The health-care conglomerate, which makes everything from Neutrogena face wash to Acuvue contacts to prescription drugs like Xarelto and Invokana, reported its fourth-quarter earnings before the markets opened Tuesday.
The company offered its financial forecast for 2019 that was close to what Wall Street is expecting on profit but fell short on sales’ estimates.
“As you’ve heard me say before, while we’re pleased with our 2018 performance it’s important to remember that we are never satisfied,” Johnson & Johnson CEO Alex Gorsky told analysts Tuesday on a conference call to discuss earnings results.
Shares of J&J fell by about 1 percent Tuesday morning.
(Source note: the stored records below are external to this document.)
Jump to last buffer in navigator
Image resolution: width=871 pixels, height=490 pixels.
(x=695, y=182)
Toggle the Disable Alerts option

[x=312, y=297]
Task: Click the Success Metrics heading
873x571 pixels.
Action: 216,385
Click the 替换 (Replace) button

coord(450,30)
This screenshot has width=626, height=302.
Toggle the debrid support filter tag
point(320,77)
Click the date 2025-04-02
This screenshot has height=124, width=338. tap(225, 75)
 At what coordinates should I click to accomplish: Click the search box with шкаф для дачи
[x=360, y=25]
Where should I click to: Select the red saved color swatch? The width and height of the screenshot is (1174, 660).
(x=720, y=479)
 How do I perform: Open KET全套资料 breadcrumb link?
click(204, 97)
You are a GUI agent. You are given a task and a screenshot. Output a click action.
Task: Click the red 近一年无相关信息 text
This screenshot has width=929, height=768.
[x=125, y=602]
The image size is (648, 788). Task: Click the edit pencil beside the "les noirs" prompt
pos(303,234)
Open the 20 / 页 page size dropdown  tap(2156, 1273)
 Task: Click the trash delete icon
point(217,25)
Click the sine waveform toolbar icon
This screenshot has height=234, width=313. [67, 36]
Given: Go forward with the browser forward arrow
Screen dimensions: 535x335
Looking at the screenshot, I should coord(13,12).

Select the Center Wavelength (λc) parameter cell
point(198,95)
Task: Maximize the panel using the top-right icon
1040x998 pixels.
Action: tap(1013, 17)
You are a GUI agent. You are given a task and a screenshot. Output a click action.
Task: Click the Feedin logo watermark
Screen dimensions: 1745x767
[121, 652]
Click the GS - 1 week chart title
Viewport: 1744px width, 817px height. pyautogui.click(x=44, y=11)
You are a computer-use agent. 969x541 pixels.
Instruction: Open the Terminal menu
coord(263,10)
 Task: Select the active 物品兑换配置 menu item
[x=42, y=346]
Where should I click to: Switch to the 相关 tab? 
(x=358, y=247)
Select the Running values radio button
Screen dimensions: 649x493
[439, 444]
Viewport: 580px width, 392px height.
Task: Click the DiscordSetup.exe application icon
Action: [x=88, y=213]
Here’s what the company reported during the last three months of 2018 compared with what Wall Street was expecting, based on a survey of analysts by Refinitiv:
- Earnings per share: $1.97, adjusted, vs. $1.95 expected
- Revenue: $20.4 billion vs. $20.2 billion expected
In the fourth quarter, Johnson & Johnson reported net income of $3.04 billion, or $1.12 per share, up from a loss of $10.7 billion, or a loss of $3.99 per share a year earlier due to amortization expenses and special items. Excluding an amortization expense of $1 billion and a net charge for special items of $1.4 billion, J&J earned $1.97 per share, above the $1.95 per share expected by analysts surveyed by Refinitiv.
Net sales rose 1 percent to $20.4 billion, above expectations of $20.2 billion. The company has now beaten consensus earnings estimates 21 quarters in a row and revenue 14 of the past 21 quarters.
J&J forecast 2019 earnings of between $8.50 and $8.65 per share and revenue in the range of $80.4 billion to $81.2 billion. Analysts previously said they expected earnings $8.60 per share and $82.69 billion in revenue, according to Refinitiv.
The company is divided in three main business units: pharmaceuticals, medical devices and consumer products. Prescription drug sales accounted for half of the $81.58 billion in revenue J&J generated in 2018.
Pharmaceutical sales continued to shine for J&J in the quarter. Sales reached $10.19 billion, surpassing the $9.99 billion analysts had expected. Anti-inflammatory treatment Stelara posted better-than-expected sales of $1.44 billion, while Simponi fell short at $482 million in sales, compared with the average estimate of $573.3 million, according to StreetAccount.
Prostrate cancer drug Zytiga generated $786 million in revenue during the quarter, exceeding StreetAccount expectations of $695.5 million. A judge last year invalidated a patent on Zytiga, allowing generic versions to enter the market. Despite Zytiga’s success in the quarter, some investors worry the loss of the patent will erode future sales, Jefferies analyst Jared Holz told CNBC.
J&J’s consumer business improved slightly, matching sales estimates of $3.55 billion in the quarter, a slight improvement from the $3.54 billion in revenue it generated during the same quarter in 2017. Sales of baby care products, which includes baby powder, washes and lotions, dipped to $473 million from $490 million in the fourth quarter of 2017. J&J relaunched the line and introduced new products over the summer in hopes of spurring a comeback for the struggling segment.
Its medical device segment continued to struggle. Sales totaled $6.67 billion, short of the $6.68 billion Wall Street had anticipated and down more than 4 percent from $6.97 billion in the same period a year earlier.
J&J’s usually steady stock has been under pressure recently. A December report from Reuters said J&J knew for decades its talc baby powder contained asbestos. The company has repeatedly denied any wrongdoing and stands behind its namesake baby powder.
Since Reuters published its report, J&J shares have fallen by about 9.5 percent. Analysts called the selloff overdone, saying any litigation risk would cost less than the billions of dollars J&J lost in market cap.
“We remain committed to ensuring that facts about talc are understood and we will continue to defend the safety of our products,” Gorsky said Tuesday.